BEGIN GIVEN ENTRIES

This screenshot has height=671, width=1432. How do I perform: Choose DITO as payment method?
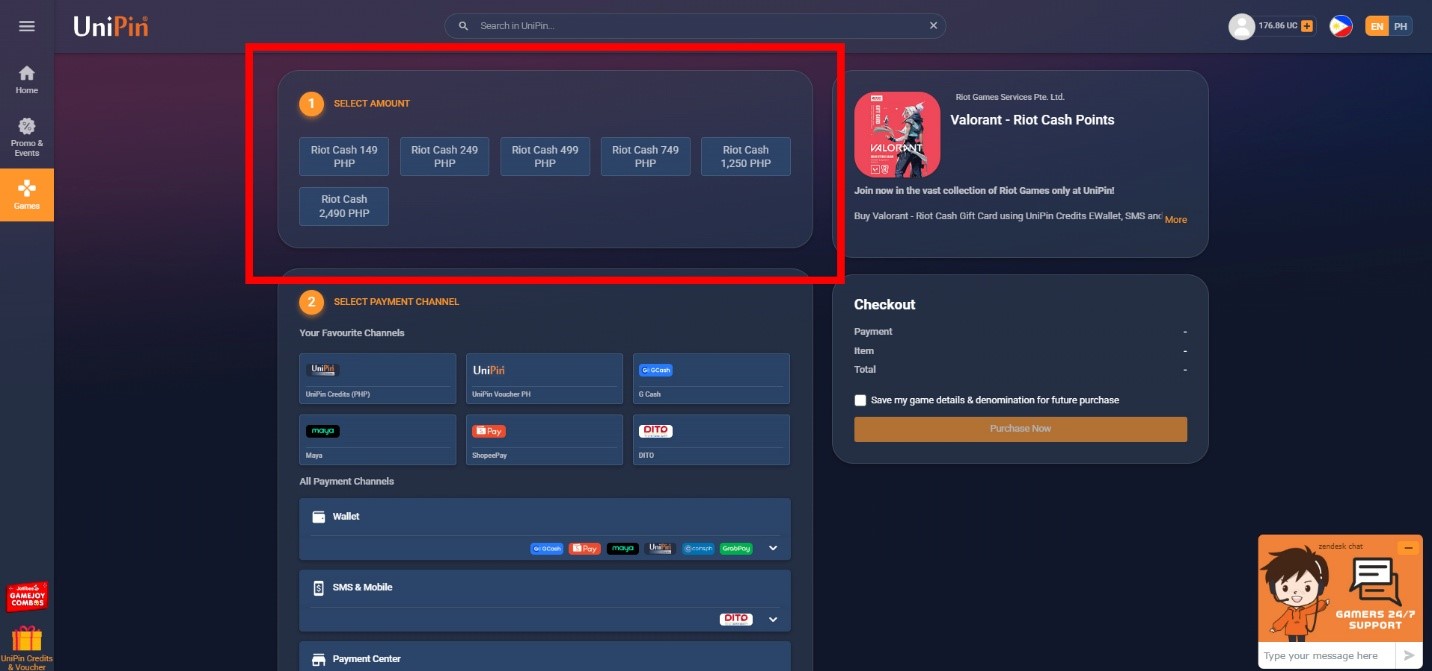click(711, 439)

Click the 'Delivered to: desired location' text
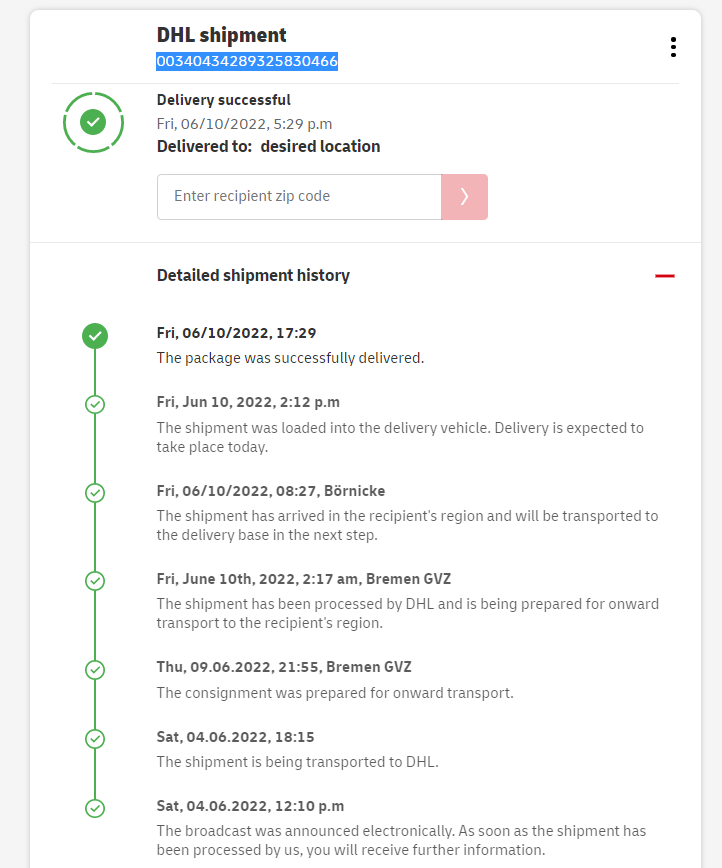click(x=268, y=146)
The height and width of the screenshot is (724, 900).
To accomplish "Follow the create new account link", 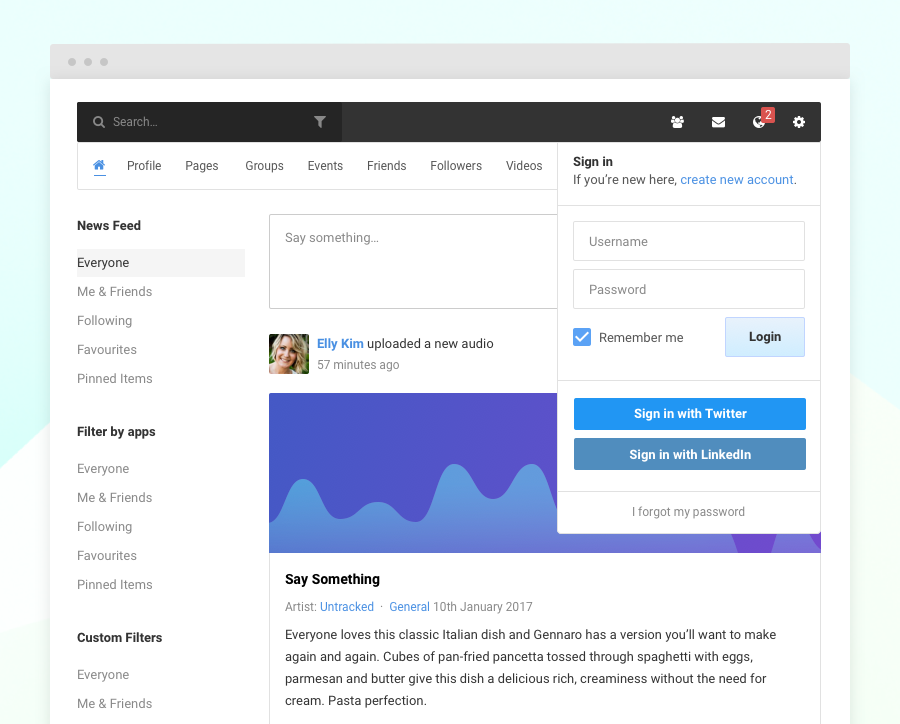I will [737, 180].
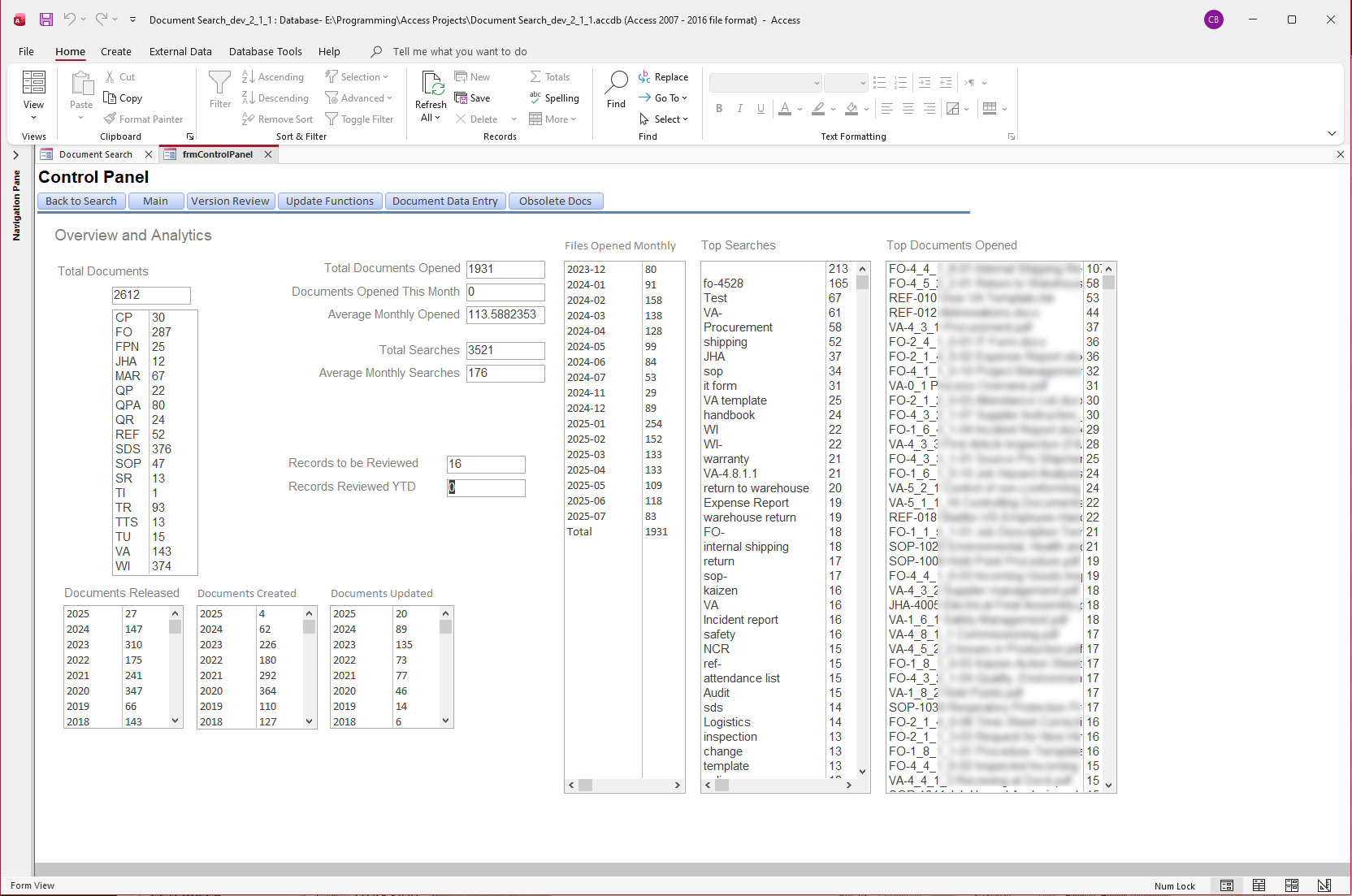Click the Records Reviewed YTD field
The height and width of the screenshot is (896, 1352).
(486, 487)
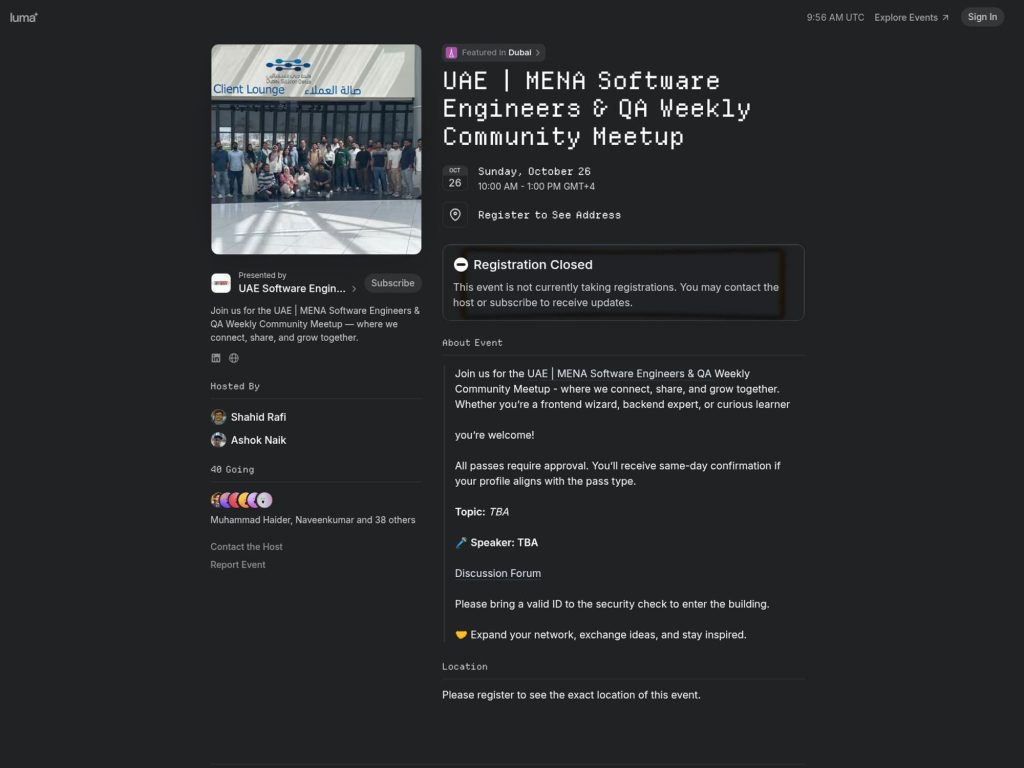The height and width of the screenshot is (768, 1024).
Task: Open the Discussion Forum link
Action: pyautogui.click(x=497, y=573)
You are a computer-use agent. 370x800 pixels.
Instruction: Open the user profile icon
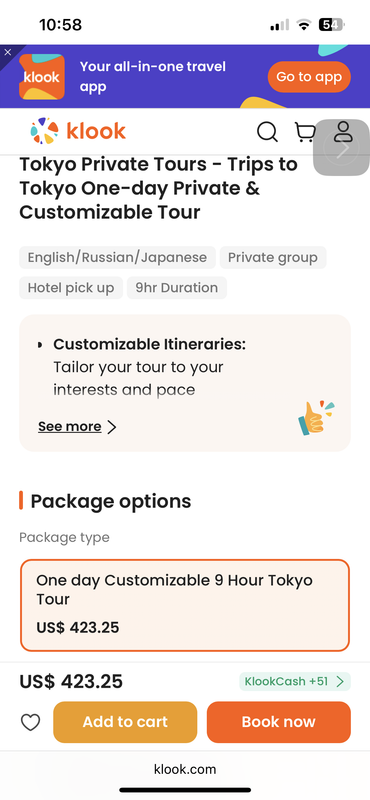343,131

END GIVEN ENTRIES

__TASK ITEM__
Your answer must be exactly the lines from the one with "You are a computer-use agent. 370x800 pixels." through the final line of the data, with no pictures in it.

__RESPONSE BELOW__
You are a computer-use agent. 370x800 pixels.
Instruction: Open the user profile icon
343,131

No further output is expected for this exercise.